====== EXTRAIT DU DOCUMENT

Midi Olympique

La méthode Cooper

- Par Arnaud BEURDELEY arnaud.beurdeley@midi-olympique.fr

Lundi 17 juillet, Domaine national de Saint-Cloud. Après avoir grimpé les routes escarpées de ce belvédère surplomban­t la Seine et laissant au loin les rues de la capitale, s’ouvre le très « sélect » Parc de la Faisanderi­e. Ici bat le coeur historique du Stade français, l’un des clubs privés les plus chics de France. Un véritable havre de paix, à quelques encablures de Jean-Bouin. C’est devenu une habitude, depuis plusieurs années la section rugby prend ses quartiers dans cet îlot de fraîcheur. « C’est juste incroyable, sourit Greg Cooper. C’est encore plus beau que certains paysages de Nouvelle-Zélande. » Le kiwi ne découvre pas les lieux mais s’émerveille chaque matin des splendeurs qui s’offrent à lui.

============

TÂCHE DEMANDÉE A: Reproduisez fidèlement le passage de l'article qui va de « Midi Olympique » jusqu'à « s’offrent à lui. ».
TÂCHE DEMANDÉE B: D'après l'article, dans quel parc du Domaine national de Saint-Cloud la section rugby du Stade français prend-elle ses quartiers ?

====== DONNÉES FOURNIES

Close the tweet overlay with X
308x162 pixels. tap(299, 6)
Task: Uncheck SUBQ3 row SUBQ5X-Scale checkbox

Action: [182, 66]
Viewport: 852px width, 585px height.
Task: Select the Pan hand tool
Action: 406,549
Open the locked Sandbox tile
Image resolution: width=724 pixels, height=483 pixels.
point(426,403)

============

RÉPONSE A:
Midi Olympique

La méthode Cooper

- Par Arnaud BEURDELEY arnaud.beurdeley@midi-olympique.fr

Lundi 17 juillet, Domaine national de Saint-Cloud. Après avoir grimpé les routes escarpées de ce belvédère surplomban­t la Seine et laissant au loin les rues de la capitale, s’ouvre le très « sélect » Parc de la Faisanderi­e. Ici bat le coeur historique du Stade français, l’un des clubs privés les plus chics de France. Un véritable havre de paix, à quelques encablures de Jean-Bouin. C’est devenu une habitude, depuis plusieurs années la section rugby prend ses quartiers dans cet îlot de fraîcheur. « C’est juste incroyable, sourit Greg Cooper. C’est encore plus beau que certains paysages de Nouvelle-Zélande. » Le kiwi ne découvre pas les lieux mais s’émerveille chaque matin des splendeurs qui s’offrent à lui.

RÉPONSE B: Dans le Parc de la Faisanderie.